Reproducibility Index

Notice: The reproducibility variables underlying each score are classified using an automated LLM-based pipeline, validated against a manually labeled dataset. LLM-based classification introduces uncertainty and potential bias; scores should be interpreted as estimates. Full accuracy metrics and methodology are described in Coakley et alK. L. Coakley, T. Snelleman, H. Hoos, and O. E. Gundersen, "The embrace of open science: An analysis of a decade of AI research and 56 800 conference papers," Under Review, 2026..
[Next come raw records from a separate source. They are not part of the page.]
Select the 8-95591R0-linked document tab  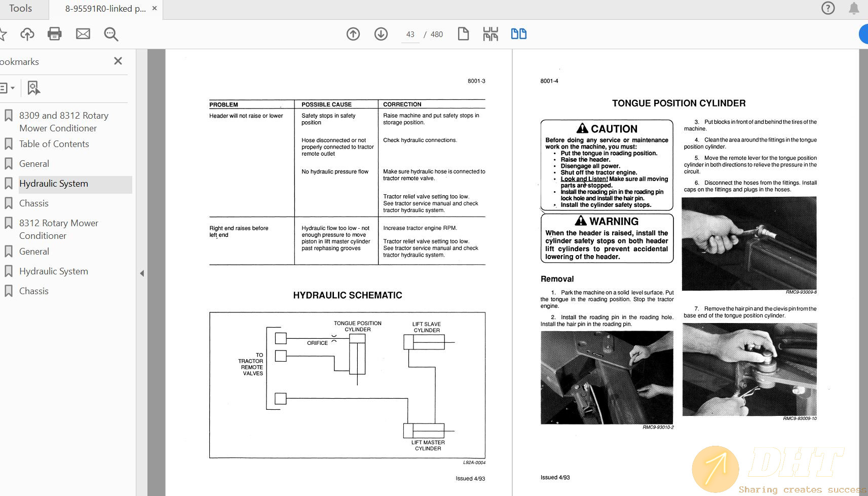(x=105, y=9)
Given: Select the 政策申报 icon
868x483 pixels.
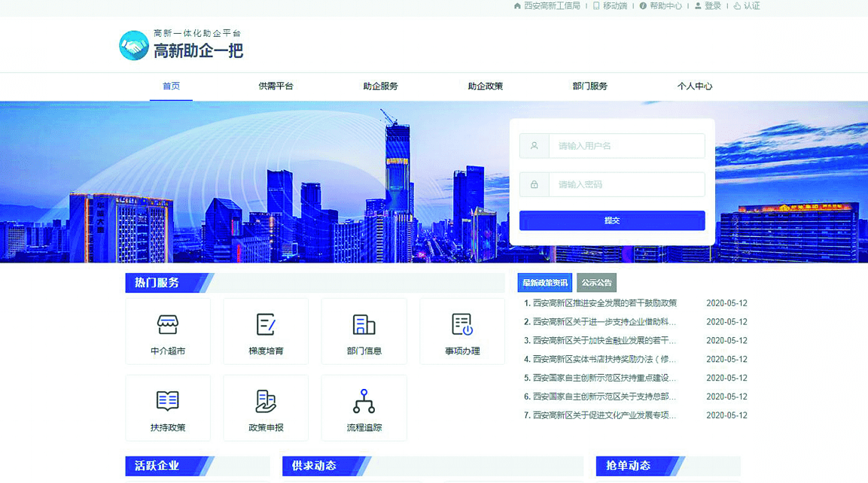Looking at the screenshot, I should point(265,408).
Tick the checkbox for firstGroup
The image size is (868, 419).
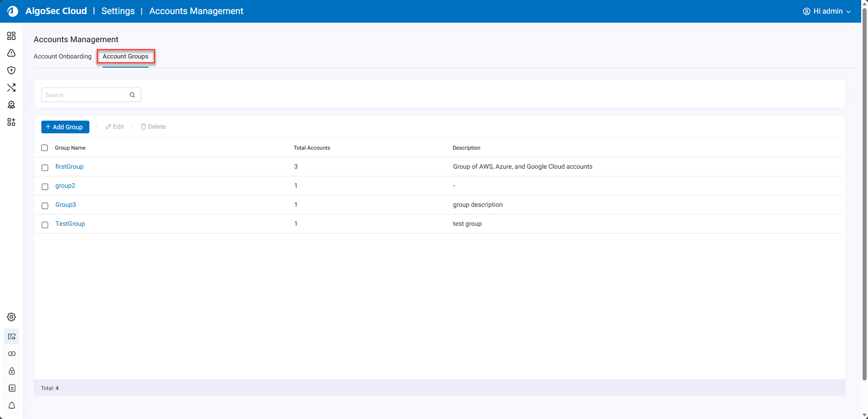coord(45,167)
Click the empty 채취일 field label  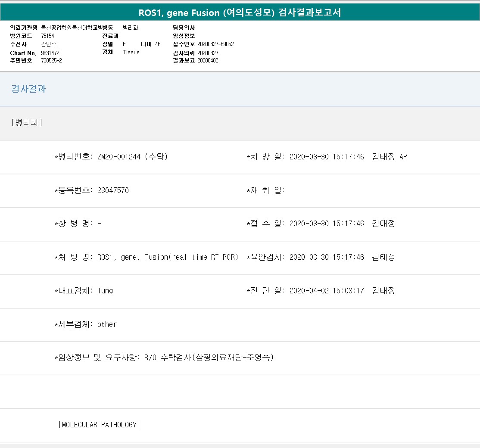(265, 190)
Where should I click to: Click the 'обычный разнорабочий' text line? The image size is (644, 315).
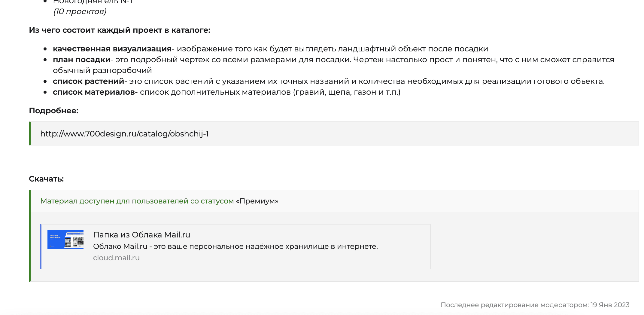pyautogui.click(x=102, y=70)
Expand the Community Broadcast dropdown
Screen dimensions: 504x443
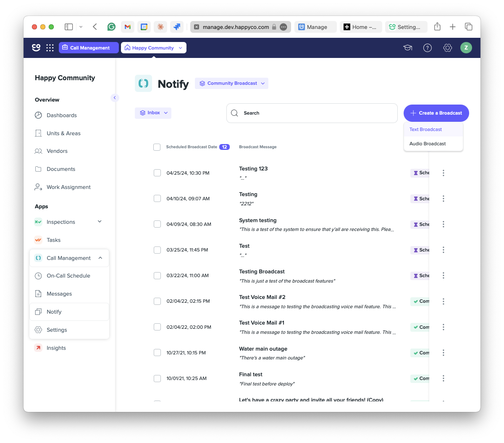232,83
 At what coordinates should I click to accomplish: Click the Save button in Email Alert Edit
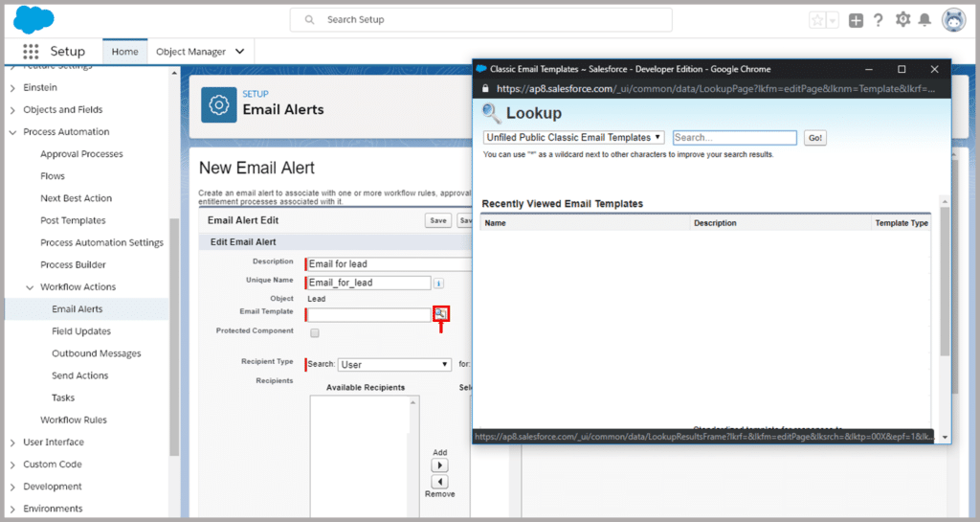click(x=437, y=221)
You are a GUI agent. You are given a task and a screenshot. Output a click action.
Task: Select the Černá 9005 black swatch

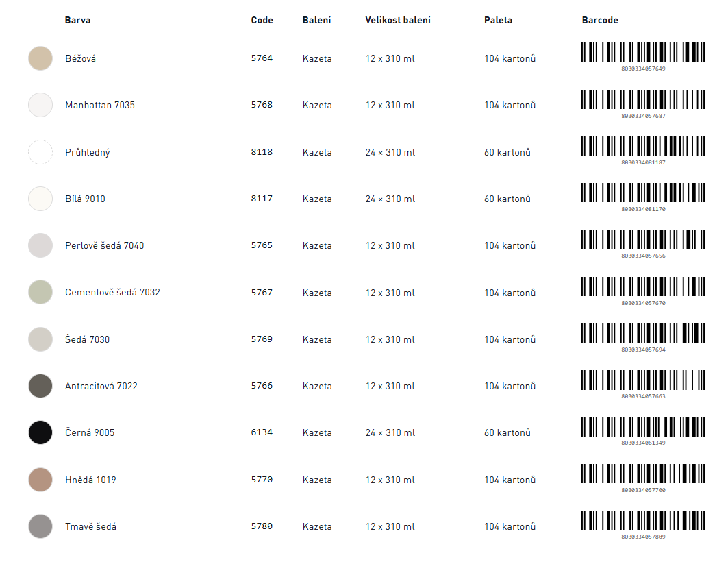40,432
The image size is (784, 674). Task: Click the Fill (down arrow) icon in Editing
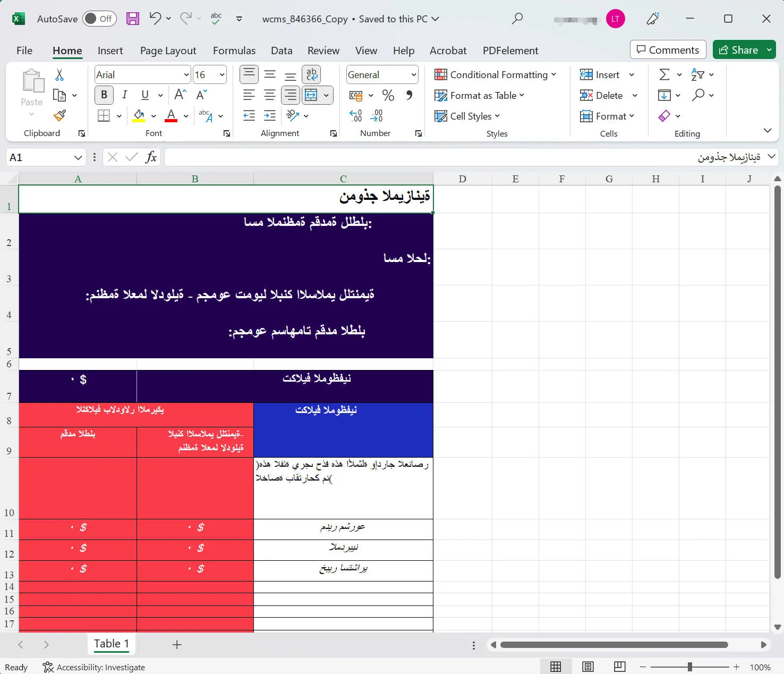[665, 95]
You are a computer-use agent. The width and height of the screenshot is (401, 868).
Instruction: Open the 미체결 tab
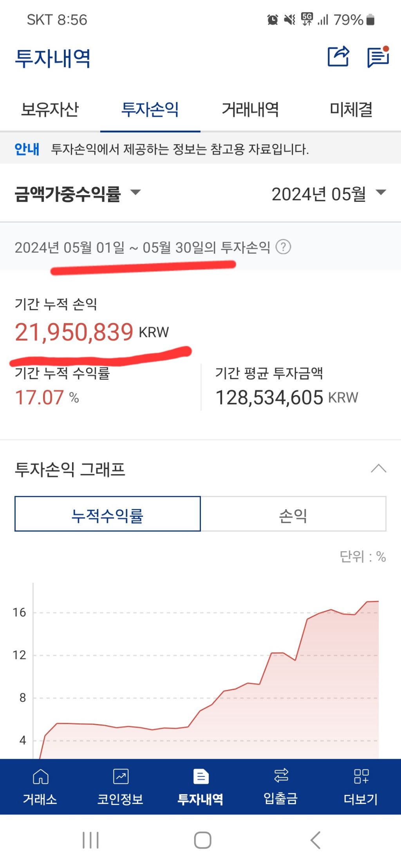(351, 110)
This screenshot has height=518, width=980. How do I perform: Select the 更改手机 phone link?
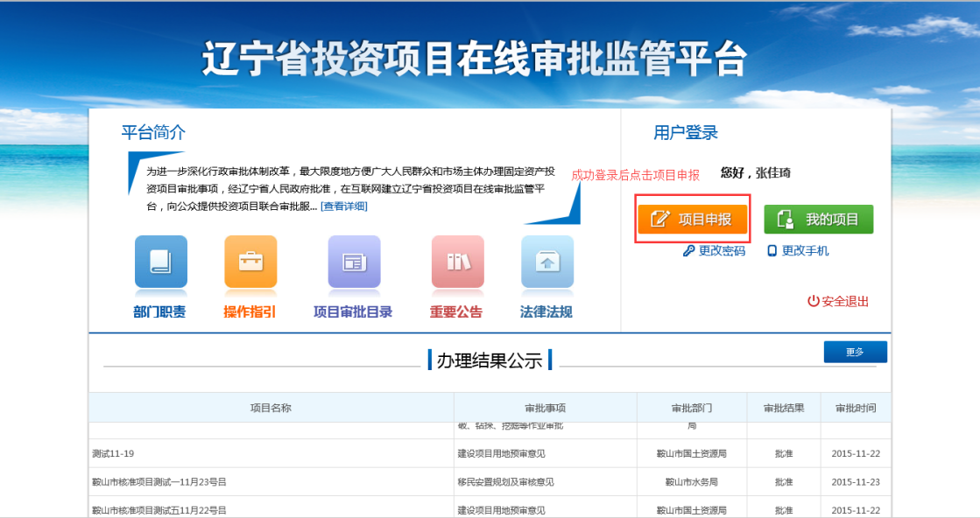798,251
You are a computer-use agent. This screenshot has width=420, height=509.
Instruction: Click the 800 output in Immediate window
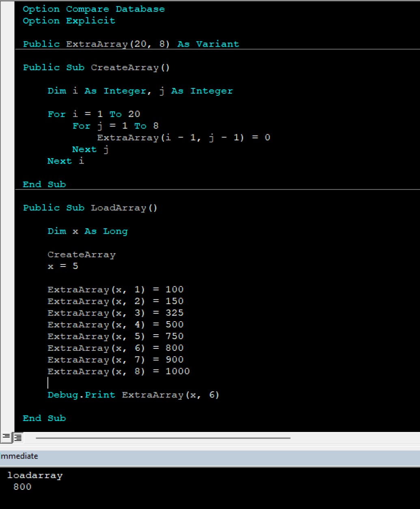click(22, 487)
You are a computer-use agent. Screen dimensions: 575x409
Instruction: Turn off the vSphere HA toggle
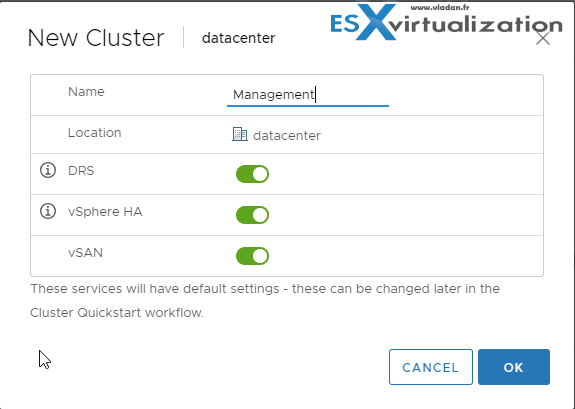click(x=252, y=215)
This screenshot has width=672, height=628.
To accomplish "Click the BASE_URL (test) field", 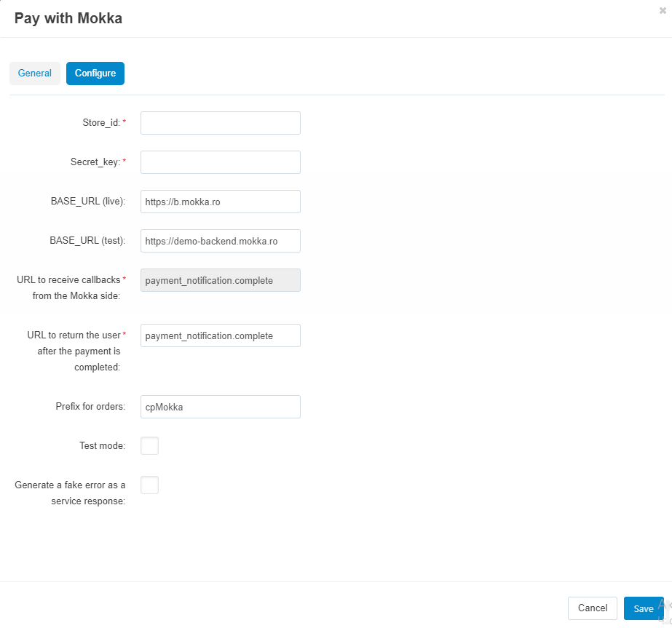I will (220, 241).
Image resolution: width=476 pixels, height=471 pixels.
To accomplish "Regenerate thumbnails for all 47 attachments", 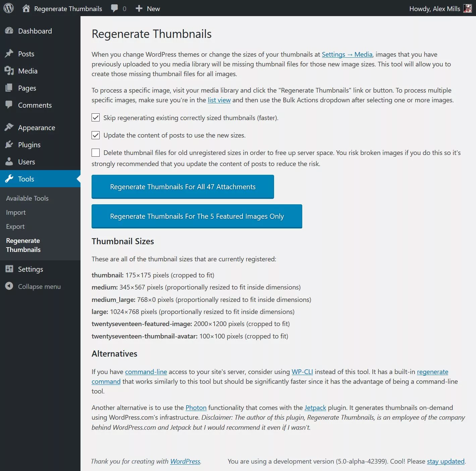I will pos(182,187).
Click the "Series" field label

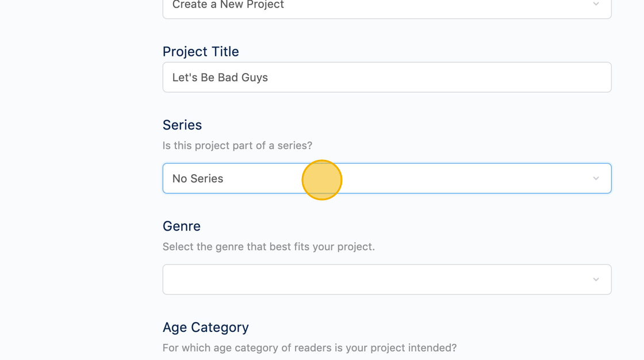click(x=182, y=125)
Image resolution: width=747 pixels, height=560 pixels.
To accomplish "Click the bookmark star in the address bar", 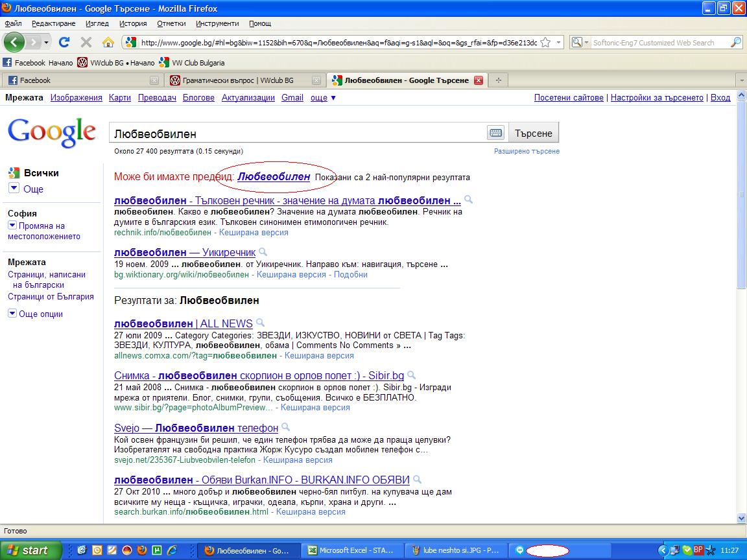I will click(545, 42).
Let the LLM Stick to Its Strengths: Learning to Route Economical LLM

Authors: Yi-Kai Zhang, Shiyin Lu, Qingguo Chen, Weihua Luo, De-Chuan Zhan, Han-Jia Ye

NeurIPS 2025 | Venue PDF | LLM Run Details

Reproducibility Variable	Result	LLM Response
Research Type	Experimental	Across six datasets, LLMRec achieves an average cost reduction of over 38% while maintaining accuracy and consistently outperforming baselines in converging toward the Pareto frontier.
Researcher Affiliation	Collaboration	Yi-Kai Zhang1,2 Shiyin Lu3 Qing-Guo Chen3 Weihua Luo3 De-Chuan Zhan1,2 Han-Jia Ye1,2 1School of Artificial Intelligence, Nanjing University 2National Key Laboratory for Novel Software Technology, Nanjing University 3AI Business, Alibaba Group
Pseudocode	No	The paper describes the methodology of LLMRec but does not present it in a structured pseudocode or algorithm block format.
Open Source Code	Yes	The code for the methods is provided in the supplemental material.
Open Datasets	Yes	We consider general evaluation datasets, commonsense reasoning, math reasoning, code generation, symbolic reasoning, and specific domain datasets such as medical, law, and financial datasets, totaling 35 datasets... benchmarks such as MMLU [24], MMLU-Pro [51], BBH [47], ARCChallenge [6], Truthful QA [32], Winogrande [43], and Hella Swag [60]. For reasoning capabilities, we consider domains like mathematics (MATH [25], MMLU-STEM, GSM8K [12]) and code generation (Human Eval [10], Human Eval+ [34], MBPP [4], MBPP+ [34]).
Dataset Splits	No	We sample approximately 1100k of these for training, with stronger-performing pairs being assigned higher sampling weights. Out of the 35 datasets, 24 are multiple-choice datasets, and 11 are fill-in-the-blank or question-answer datasets, including token generation via the generate method.
Hardware Specification	No	In the appendix, we describe the computational resources used to complete model training and experiments. (However, the appendix content is not provided in the given text.)
Software Dependencies	No	The paper does not explicitly state specific software dependencies with version numbers.
Experiment Setup	No	The paper describes the training data construction, evaluation metrics, and general approach, but it does not specify concrete experimental setup details such as hyperparameters (e.g., learning rate, batch size, epochs) for the LLMRec model training.